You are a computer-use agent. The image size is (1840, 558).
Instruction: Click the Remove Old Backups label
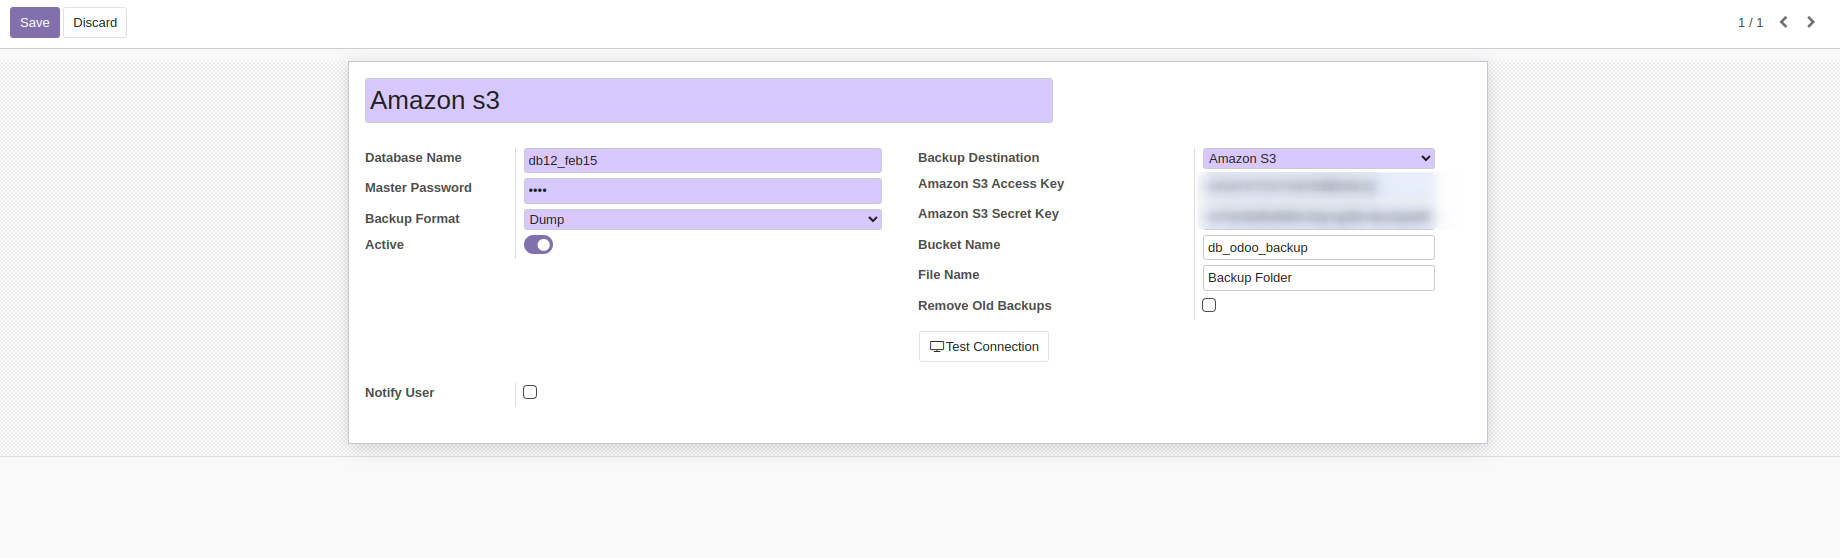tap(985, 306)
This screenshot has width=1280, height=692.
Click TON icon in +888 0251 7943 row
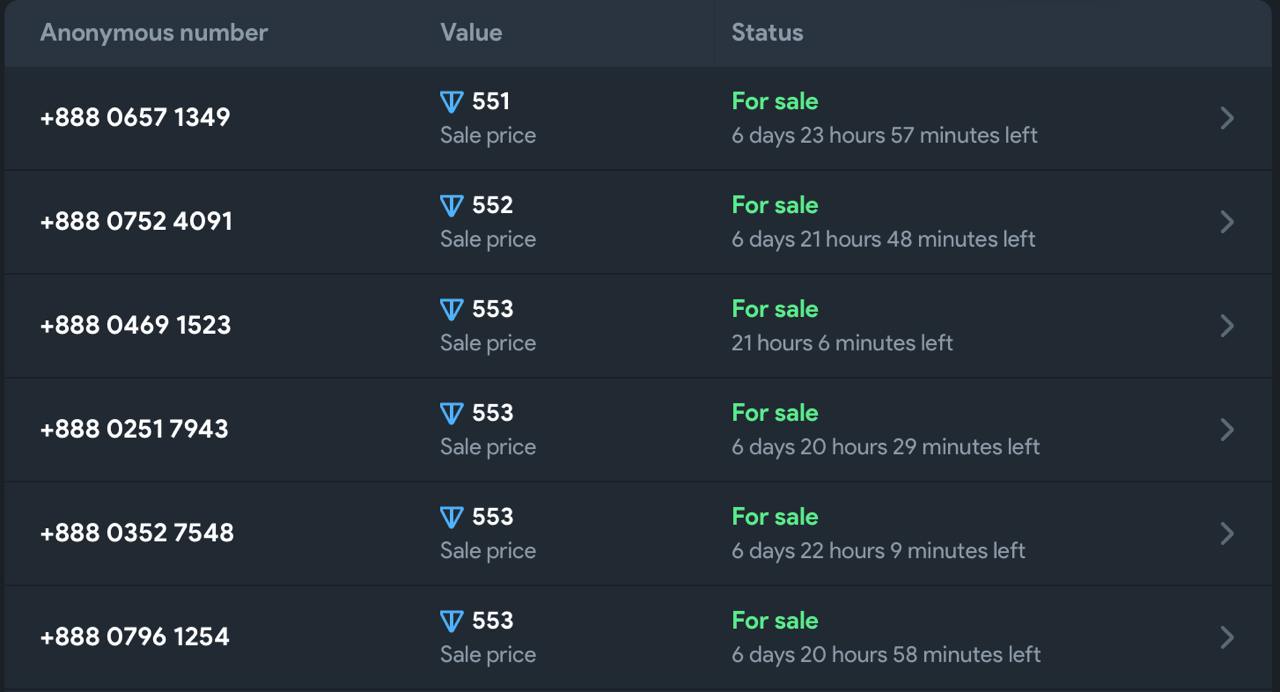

* * *

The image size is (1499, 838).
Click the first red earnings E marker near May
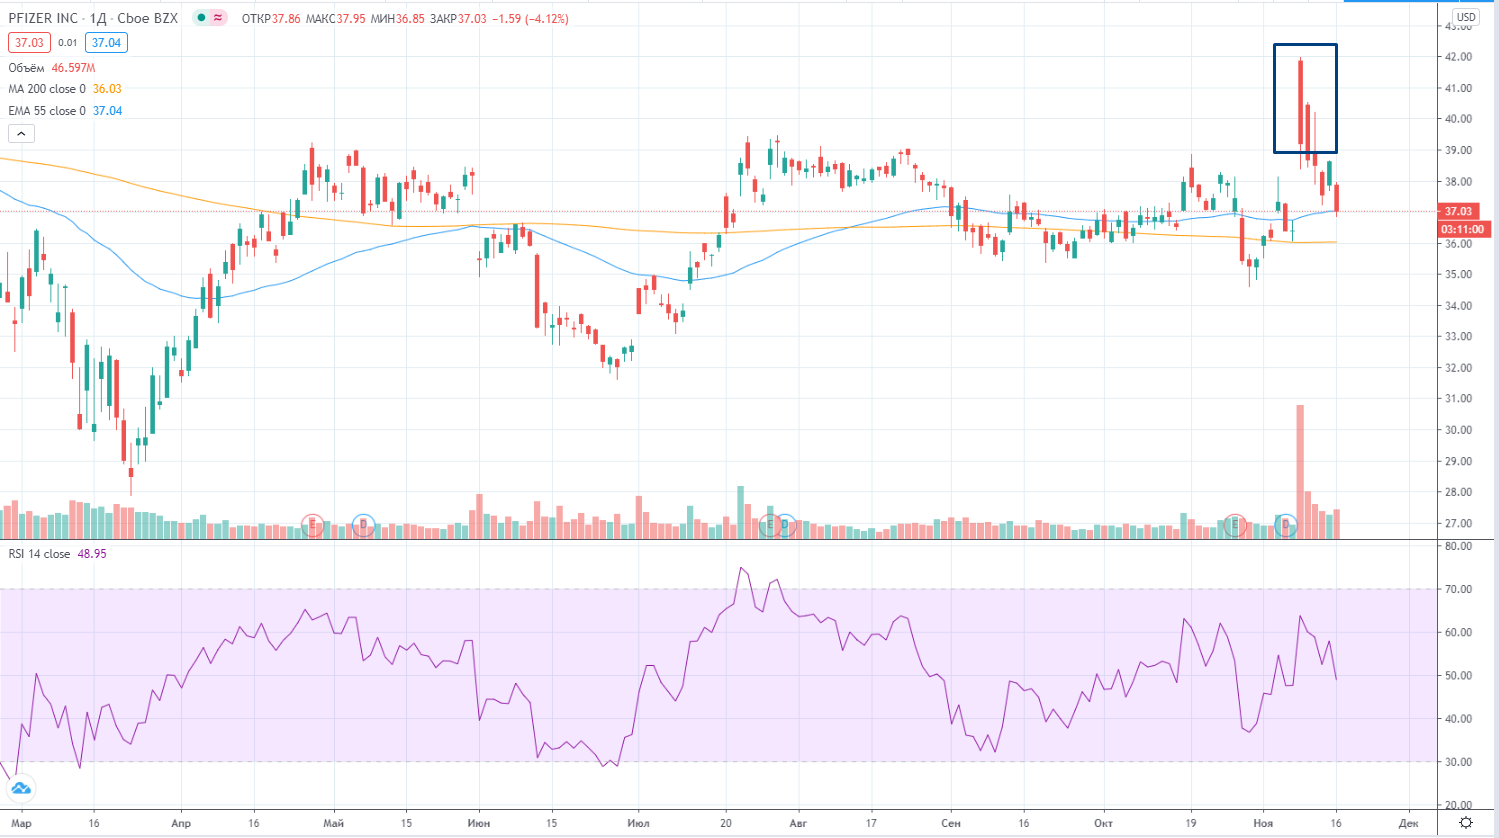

■ **Task statement**: From the records, copy every line that has the string "image" in it.

■ **Output of the task**:
You are a computer-use agent. The image size is (1840, 558).
The image size is (1499, 838).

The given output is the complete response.